* [Выбранный отрывок]
== == ==

Мысли мыслят себя: мысли вырвались из обычного круга сознанья; он — рвется потоком клокочущих образов; топится стылое "я", рас­творяясь в мысли; "я" — схвачено, вырвано, унесено, при попытке вернуться и вынырнуть на поверхность, оно попадает в чужое сознание.

Опыты упражнения с мыслью перемещают границы сознания и на­учают, ныряя в источники мысли, выныривать: в ближнего; переживать в его "я" и ему говорить:

"Я есмь ты".

Научают, ныряя обратно, опять возвращаться в свой мозг, смутной памятью о состоянии сознания, смежного с вами (извне обведенного черепом); и ясномыслие это растет.

9

Рассуждения о культуре у гениев — обостренны до крайности; и вы­ражаются в кончике идейного лезвия: в афоризме, — сжимающем биб­лиотеки... ненаписанных книг, приподнимая завесу над будущим.

"Происхожденье трагедии", например, — афоризм; в нем глаголет дух времени; горний глагол непрерывен; и Ницше расслышал случайную фразу его в новом взгляде на Грецию; сколько осталось непонятым Ницше! Умей мы подняться на круги XX века, покажется нам, будто истины этого века принадлежат XV веку; воистину, нет ничего величавее современных событий; под ними, увы, разумеют далекое прошлое, переваренное желудочным соком ничтожных душонок; "продукты" культуры, в которой живем мы, — суть отбросы.

Мне предстоят рои истин; они — только холмики, от которых встает горный кряж современности; но современники холмики эти, увы, признают "горизонтами будущего"; в худшем случае называют они эти давности истин химерою; что сказали б они, если б подлинно "современность" предстала б их взору? Меня осмеяли когда-то: теперь опираются часто на книги мои, вызывая во мне инстинктивнейший жест: от себя самого отказаться; воистину — книги мои лишь рассказ о "предметах", доступных вниманию каждого; но к наблюдаемым фактам внимания нет.

265

Говорил я когда-то: "посмотрите: вот туча", — смеялись; и вот проходили года: разражалися громы; и вместо того, чтоб поверить "предметам" моих наблюдений, мои почитатели расставляют теперь тяжелейшие томы: вот здесь — "Символизм", а вот там — "Петербург"; горизонт моих видений нарочно закрыт от их взгляда: моими страница­ми; на горизонте познания — новая бурная жизнь: солнце всходит, заходит; и зори блистают, и тучи встают; то, чему говорю: "современ­ность", является химерой для всех.

10

Лет чрез двадцать — откроется, что: Августин — протестант; и в нем нет католичности; через него изливается в средневековье Плотин; он таит в себе "Фауста", Гете и "Вагнера-Канта"; в нем — вздох фуги Баха; тончайшее сочетание "современностей" поздней эпохи уже современно: в начале эпохи; наши дни затаил шестой век; Августин с ним сравнялся: все прочие отставали от времени.

Вся борьба с манихейским учителем, Фаустом, в Августине была не победой, она продолжалася*; и побеждала сознанье его; ею сражен в подсознании он.

== == ==

* [Предоставленные записи]
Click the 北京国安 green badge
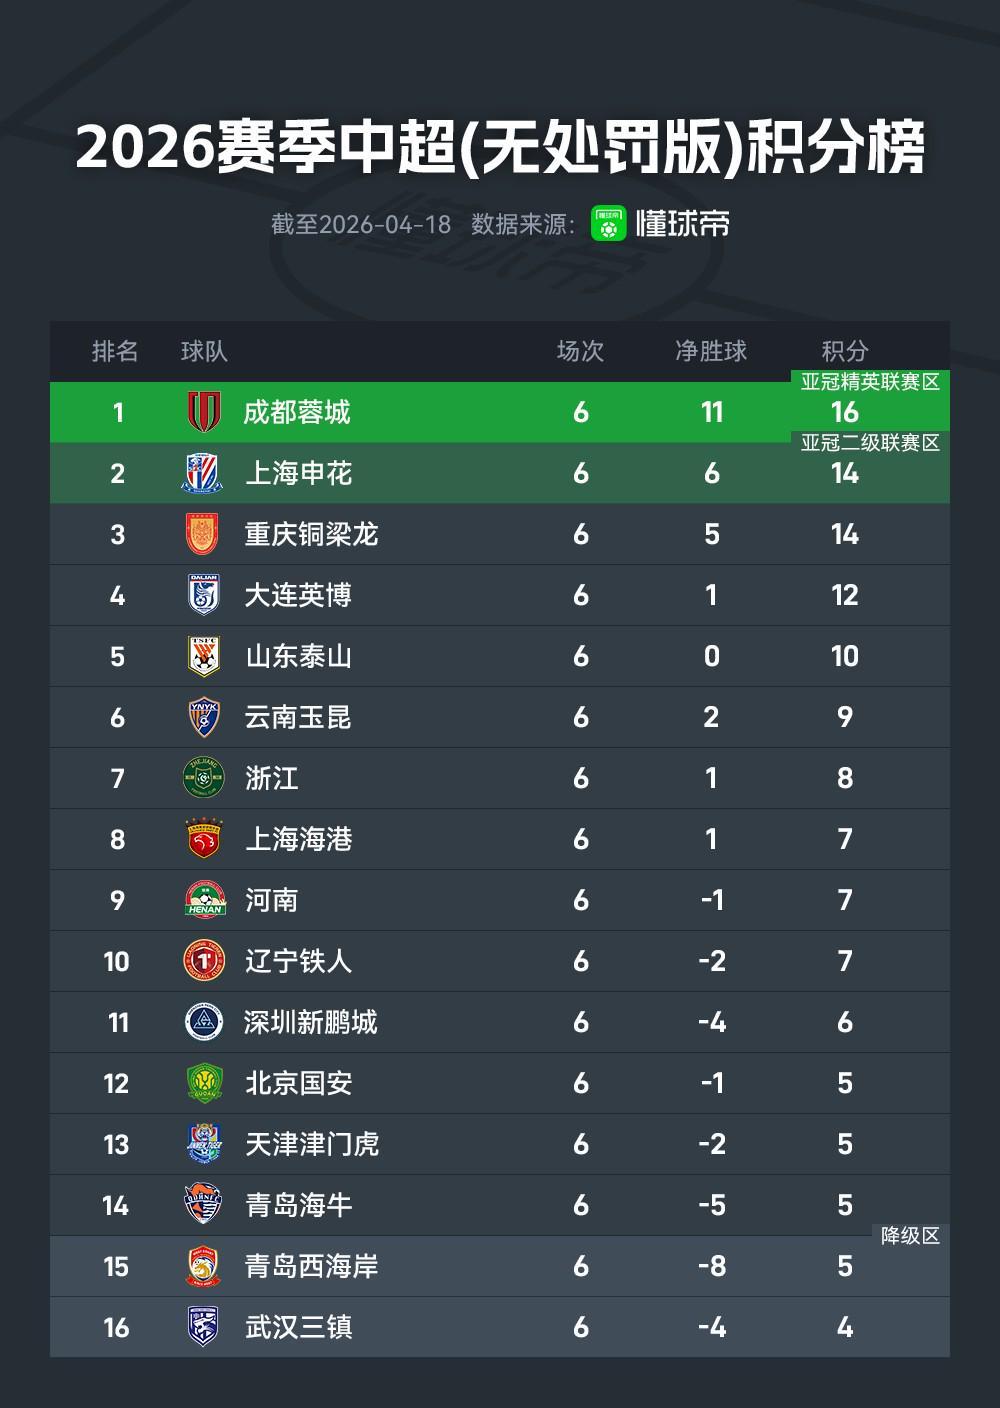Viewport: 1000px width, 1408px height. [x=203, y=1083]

== == ==

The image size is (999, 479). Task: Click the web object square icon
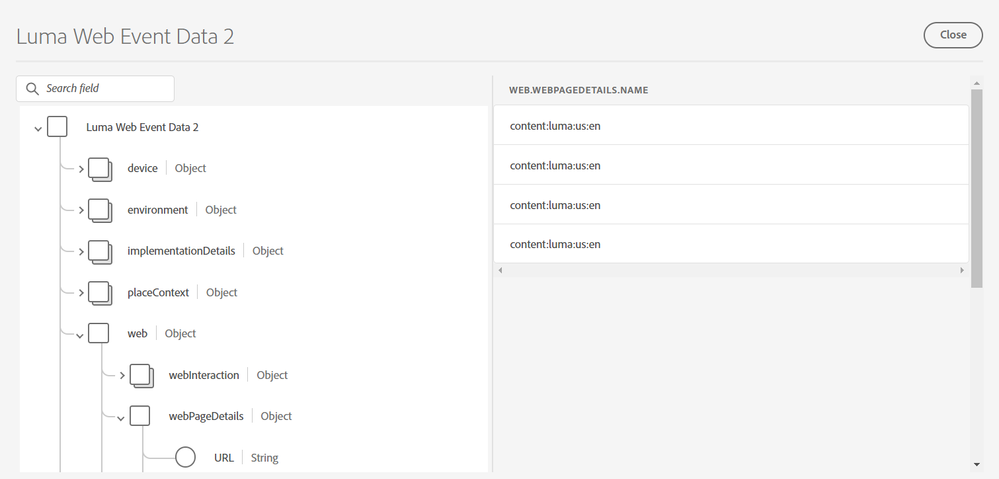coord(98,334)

== == ==

* [Задание A]
Ответьте по отрывку:
(i) Какие слова, согласно отрывку, учат говорить ближнему опыты упражнения с мыслью?
(ii) Какое произведение в отрывке названо афоризмом?
(iii) Кто, по утверждению отрывка, лет через двадцать окажется протестантом?
* [Задание B] Воспроизведите из отрывка текст между словами «Мысли мыслят себя: мысли» и «ясномыслие это растет.» включительно.
* [Задание C] Как изложить короче абзац отрывка, начинающийся словами «Говорил я когда-то», сохранив его основные факты?
Записи для работы не понадобятся.

* [Ответ A]
(i) «Я есмь ты».
(ii) «Происхожденье трагедии».
(iii) Августин.

* [Ответ B]
Мысли мыслят себя: мысли вырвались из обычного круга сознанья; он — рвется потоком клокочущих образов; топится стылое "я", рас­творяясь в мысли; "я" — схвачено, вырвано, унесено, при попытке вернуться и вынырнуть на поверхность, оно попадает в чужое сознание.

Опыты упражнения с мыслью перемещают границы сознания и на­учают, ныряя в источники мысли, выныривать: в ближнего; переживать в его "я" и ему говорить:

"Я есмь ты".

Научают, ныряя обратно, опять возвращаться в свой мозг, смутной памятью о состоянии сознания, смежного с вами (извне обведенного черепом); и ясномыслие это растет.

* [Ответ C]
- Когда-то на слова «посмотрите: вот туча» отвечали смехом, а спустя годы разразились громы.
- Почитатели не поверили «предметам» наблюдений, а расставляют тяжелые тома: «Символизм», «Петербург».
- Этими страницами от их взгляда закрыт горизонт видений, где идет новая бурная жизнь.
- То, что названо «современностью», для всех остается химерой.